AdaCodec:用于视频多模态大模型的预测性视觉编码
阅读原文· arxiv.orgAdaCodec是一种预测性视觉编码,仅在场景难以从先前上下文预测时向参考帧分配完整视觉token,否则将帧间变化(运动与预测残差)编码为紧凑的P-tokens。在全部11项基准测试中,AdaCodec在同等视觉token预算下优于Qwen3-VL-8B逐帧RGB基线。即便在1/7预算下,使用32k tokens的AdaCodec在所有长视频基准上超越了224k基线;在五项通用视频基准上平均得分提升,同时首token延迟从9.26秒降至1.62秒。

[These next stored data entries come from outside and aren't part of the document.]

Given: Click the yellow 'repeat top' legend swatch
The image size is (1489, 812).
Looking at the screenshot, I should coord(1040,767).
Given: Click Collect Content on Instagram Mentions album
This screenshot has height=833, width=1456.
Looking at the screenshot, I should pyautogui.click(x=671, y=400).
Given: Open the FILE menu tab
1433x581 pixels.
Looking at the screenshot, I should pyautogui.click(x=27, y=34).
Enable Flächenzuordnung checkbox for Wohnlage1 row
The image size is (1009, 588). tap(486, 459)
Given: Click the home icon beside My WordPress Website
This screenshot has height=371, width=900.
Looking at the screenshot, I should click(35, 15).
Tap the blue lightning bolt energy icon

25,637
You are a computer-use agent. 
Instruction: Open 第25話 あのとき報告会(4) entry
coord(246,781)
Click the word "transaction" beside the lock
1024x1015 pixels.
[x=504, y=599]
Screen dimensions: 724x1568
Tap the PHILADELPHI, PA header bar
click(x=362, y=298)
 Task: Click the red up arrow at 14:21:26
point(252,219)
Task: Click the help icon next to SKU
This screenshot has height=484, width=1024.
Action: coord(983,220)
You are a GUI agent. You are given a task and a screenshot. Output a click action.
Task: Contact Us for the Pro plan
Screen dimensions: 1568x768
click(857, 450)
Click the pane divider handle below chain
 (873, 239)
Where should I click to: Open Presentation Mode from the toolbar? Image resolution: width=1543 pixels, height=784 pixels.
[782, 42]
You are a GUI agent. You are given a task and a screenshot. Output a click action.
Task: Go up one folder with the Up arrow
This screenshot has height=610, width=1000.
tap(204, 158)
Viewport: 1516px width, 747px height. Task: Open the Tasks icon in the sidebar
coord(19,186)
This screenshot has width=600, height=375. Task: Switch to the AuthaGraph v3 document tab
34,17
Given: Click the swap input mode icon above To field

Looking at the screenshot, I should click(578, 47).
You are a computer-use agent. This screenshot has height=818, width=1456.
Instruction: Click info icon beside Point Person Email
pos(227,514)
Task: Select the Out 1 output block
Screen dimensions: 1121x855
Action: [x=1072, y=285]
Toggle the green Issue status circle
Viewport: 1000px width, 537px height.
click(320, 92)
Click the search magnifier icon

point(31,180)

Video is temporally redundant: adjacent frames usually share most objects, background, and layout. Yet existing video multimodal large language models (video MLLMs) usually encode each sampled frame as an independent RGB image, causing visual tokens to repeat content already present in earlier frames. This suggests a more direct video interface: send a full reference frame only when the scene cannot be predicted well from prior context, and otherwise transmit a compact description of inter-frame changes. We call this interface a predictive visual code, and instantiate it for video MLLMs as AdaCodec. AdaCodec spends full visual tokens on a reference frame only when its conditional predictive cost is high; otherwise, it encodes inter-frame changes, including motion and prediction residuals, as compact P-tokens. Across all eleven benchmarks, AdaCodec improves over the Qwen3-VL-8B per-frame RGB baseline at a matched visual-token budget. Even at 1/7 the budget, AdaCodec with 32k tokens surpasses the 224k baseline on all long-video benchmarks; on five general-video benchmarks, it raises the average score while substantially cutting time-to-first-token from 9.26s to 1.62s.